In [1]:
%pip install -r requirements.txt -q


Note: you may need to restart the kernel to use updated packages.


In [2]:
import warnings
import os
warnings.filterwarnings("ignore")
os.environ["HF_HUB_DISABLE_SYMLINKS_WARNING"] = "1"


# Lab 5 - Clustering and Topic Modeling

This notebook explores text clustering and topic modeling using the ArXiv NLP dataset. The pipeline consists of:
1. Embedding documents with sentence-transformers
2. Dimensionality reduction with UMAP
3. Clustering with HDBSCAN
4. Topic modeling with BERTopic

## 1. Load Dataset


In [3]:
from datasets import load_dataset

dataset = load_dataset("maartengr/arxiv_nlp")["train"]
abstracts = dataset["Abstracts"]
titles = dataset["Titles"]
print(f"Loaded {len(abstracts)} documents")

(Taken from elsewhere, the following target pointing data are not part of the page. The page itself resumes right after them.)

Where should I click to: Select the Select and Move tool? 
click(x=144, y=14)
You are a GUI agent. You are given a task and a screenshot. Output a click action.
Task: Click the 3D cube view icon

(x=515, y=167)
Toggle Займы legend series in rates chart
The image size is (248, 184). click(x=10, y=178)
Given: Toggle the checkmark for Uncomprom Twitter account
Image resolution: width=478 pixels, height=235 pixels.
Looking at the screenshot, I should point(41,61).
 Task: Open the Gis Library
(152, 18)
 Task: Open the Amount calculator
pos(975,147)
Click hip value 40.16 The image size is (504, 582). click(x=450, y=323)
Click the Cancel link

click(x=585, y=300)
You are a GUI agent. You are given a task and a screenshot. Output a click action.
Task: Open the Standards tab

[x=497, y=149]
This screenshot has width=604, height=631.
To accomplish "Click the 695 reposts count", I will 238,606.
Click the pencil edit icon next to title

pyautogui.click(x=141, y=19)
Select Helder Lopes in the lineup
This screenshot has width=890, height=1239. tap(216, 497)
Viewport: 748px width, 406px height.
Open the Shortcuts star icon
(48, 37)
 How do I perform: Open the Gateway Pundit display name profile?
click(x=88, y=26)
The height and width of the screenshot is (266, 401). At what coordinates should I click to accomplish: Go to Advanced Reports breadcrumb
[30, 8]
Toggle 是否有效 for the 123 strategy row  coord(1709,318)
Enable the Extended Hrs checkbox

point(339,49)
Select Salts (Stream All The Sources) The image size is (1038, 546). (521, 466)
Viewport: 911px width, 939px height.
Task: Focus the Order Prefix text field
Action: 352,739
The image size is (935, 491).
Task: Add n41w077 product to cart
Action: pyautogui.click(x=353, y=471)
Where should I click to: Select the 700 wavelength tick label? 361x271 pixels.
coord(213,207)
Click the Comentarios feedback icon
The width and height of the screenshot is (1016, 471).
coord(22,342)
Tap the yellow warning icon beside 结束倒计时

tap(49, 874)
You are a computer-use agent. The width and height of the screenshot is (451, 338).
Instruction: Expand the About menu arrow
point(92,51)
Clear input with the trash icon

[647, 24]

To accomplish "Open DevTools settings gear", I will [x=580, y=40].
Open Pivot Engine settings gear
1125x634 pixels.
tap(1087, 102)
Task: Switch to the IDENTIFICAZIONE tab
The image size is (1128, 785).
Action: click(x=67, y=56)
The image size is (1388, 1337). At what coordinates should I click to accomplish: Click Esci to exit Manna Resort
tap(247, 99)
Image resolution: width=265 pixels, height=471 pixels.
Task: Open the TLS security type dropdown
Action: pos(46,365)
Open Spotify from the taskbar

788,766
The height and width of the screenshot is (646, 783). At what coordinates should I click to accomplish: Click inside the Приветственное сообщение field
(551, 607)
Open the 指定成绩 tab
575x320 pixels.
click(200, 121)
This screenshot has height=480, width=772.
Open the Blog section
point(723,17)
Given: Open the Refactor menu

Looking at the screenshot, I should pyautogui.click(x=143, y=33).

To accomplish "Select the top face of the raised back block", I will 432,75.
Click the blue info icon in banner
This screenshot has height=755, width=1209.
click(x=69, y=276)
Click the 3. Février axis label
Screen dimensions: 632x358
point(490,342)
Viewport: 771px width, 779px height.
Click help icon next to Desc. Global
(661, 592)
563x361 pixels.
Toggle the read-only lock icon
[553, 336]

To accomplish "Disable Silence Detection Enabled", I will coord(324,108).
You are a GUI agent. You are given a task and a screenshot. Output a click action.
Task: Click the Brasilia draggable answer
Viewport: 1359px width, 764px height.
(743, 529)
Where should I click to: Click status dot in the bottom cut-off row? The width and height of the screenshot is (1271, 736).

Generating train split: 44949 examples [00:00, 89076.15 examples/s]


Loaded 44949 documents


## 2. Create Embeddings

Using `thenlper/gte-small` - a compact but effective embedding model optimized for semantic similarity.


In [4]:
from sentence_transformers import SentenceTransformer

embedding_model = SentenceTransformer('thenlper/gte-small')
embeddings = embedding_model.encode(abstracts, show_progress_bar=True)
print(f"Embeddings shape: {embeddings.shape}")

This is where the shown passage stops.